Transparent Engine Block Made of Resin Actually Runs, But Just for a Second
If you’ve always wanted to see inside an engine, here’s your chance.
YouTube has given us everything from transparent carburetors to cameras in intake manifolds, showing us what's going on in an engine in greater detail than ever before. Garage 54 attempted the holy grail of making the engine block itself transparent, and succeeded... for a fraction of a second.
In a video posted to YouTube, the basic idea is laid out. The aim was to create a transparent engine block based on a four-cylinder engine from an old front-wheel-drive Lada. To achieve this, a silicone mold was created from the Lada engine, which would then be used to cast the block out of resin. The team was under no misapprehension that the block would last very long, with the expectation from the outset that it would be disposable.
The transparent block was given some post-processing to flatten the deck and fit the head studs. It was then assembled with a regular Lada head, crank assembly, and other relevant components. Notably, the engine's pistons appear to be fitted with rubber O-rings in place of steel piston rings, to avoid marring the resin. The block was also made extra transparent with a coat of additional resin applied by hand, to cover the rough surface that had transferred from the original engine block casting.
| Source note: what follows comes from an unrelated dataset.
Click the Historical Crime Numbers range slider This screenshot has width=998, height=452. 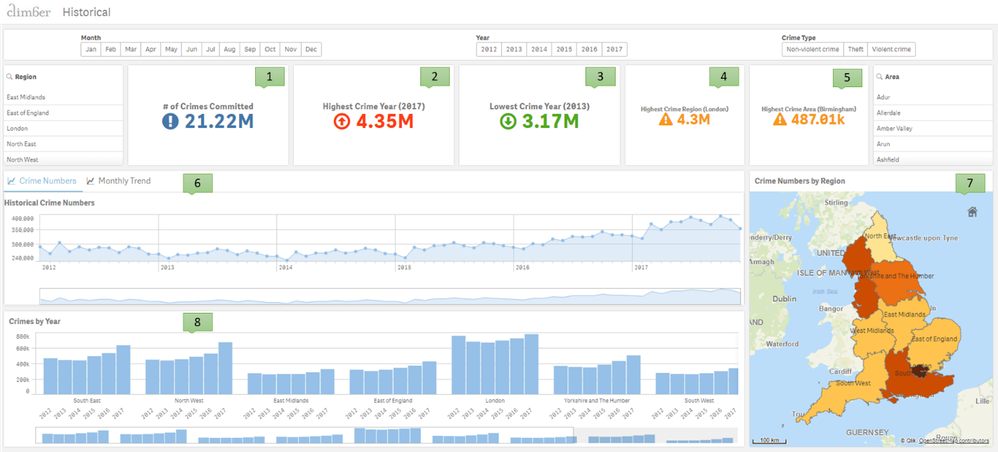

With everything assembled and the engine on a stand, the team sets about starting their creation in a following video. In place of a starter motor, a large power drill is tasked with starting the engine instead. On the first attempt, we see a couple of flickers of combustion in the chambers, but the drill couldn't quite hack it. The sheer torque required to turn the engine over ripped the chuck right off the drill.
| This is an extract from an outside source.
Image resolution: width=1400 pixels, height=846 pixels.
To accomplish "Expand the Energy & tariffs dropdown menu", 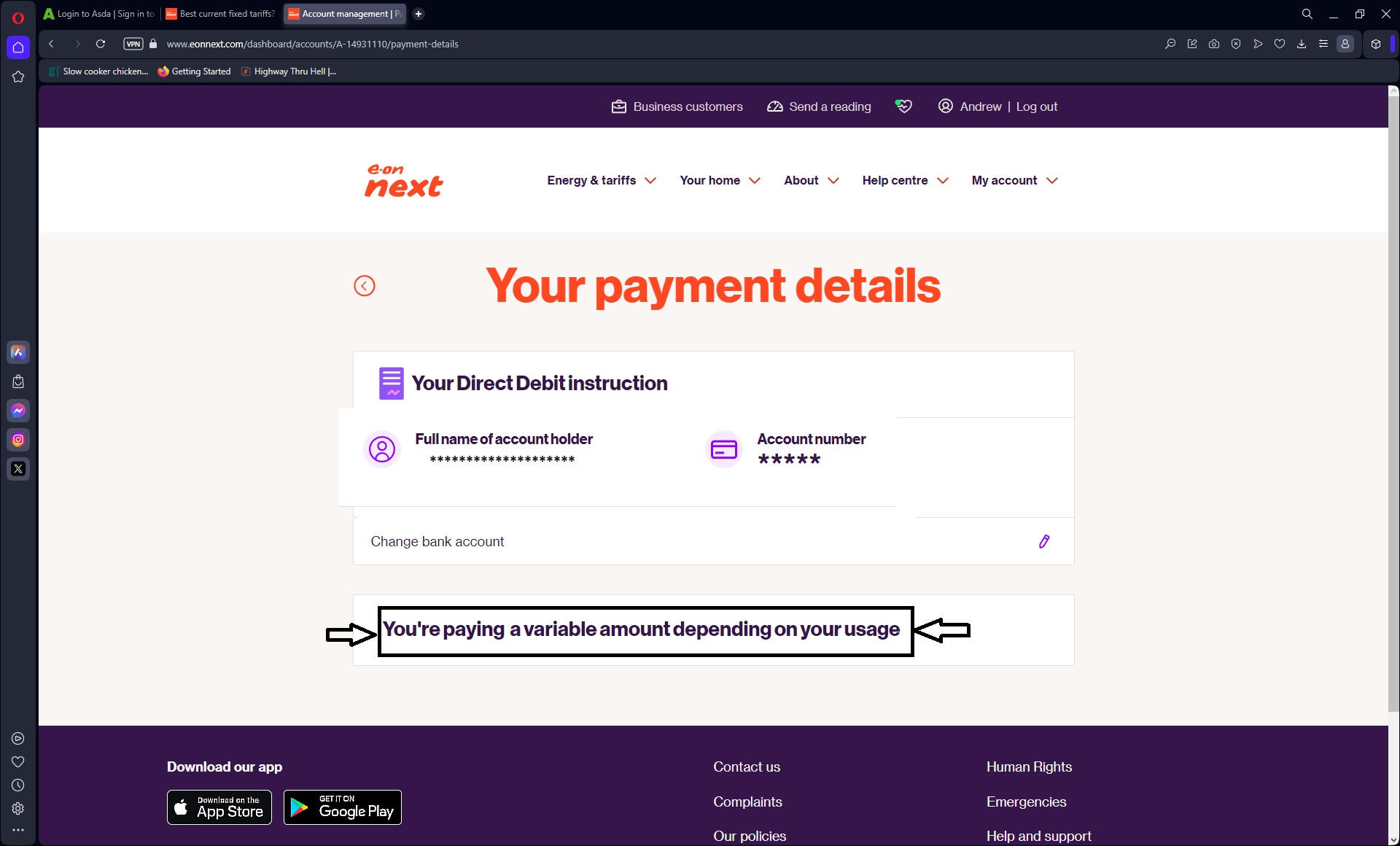I will point(601,180).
A proper starter and flywheel were fitted instead, with all the torque required to get the engine turning over. That was enough to get the engine to its first power stroke, where the combustion pressure instantly shattered the block, sending shrapnel flying across the workshop floor.
It's a shame to see the engine destroyed so quickly after all that hard work. Notably, there's a large crack visible in the block just before it fails along that very line, so some manufacturing issues may have been part of the problem. The team also note the judicious use of starter fluid which may have played a role.
Regardless, we got a tiny look at what goes on inside a reciprocating engine. It's perhaps plausible that with a few tweaks, the concept could work. A stronger block running at lower compression with more careful fuelling might last long enough to run for more than a second. In any case, Garage 54 is further along than most in the quest to produce an epic transparent engine video for YouTube.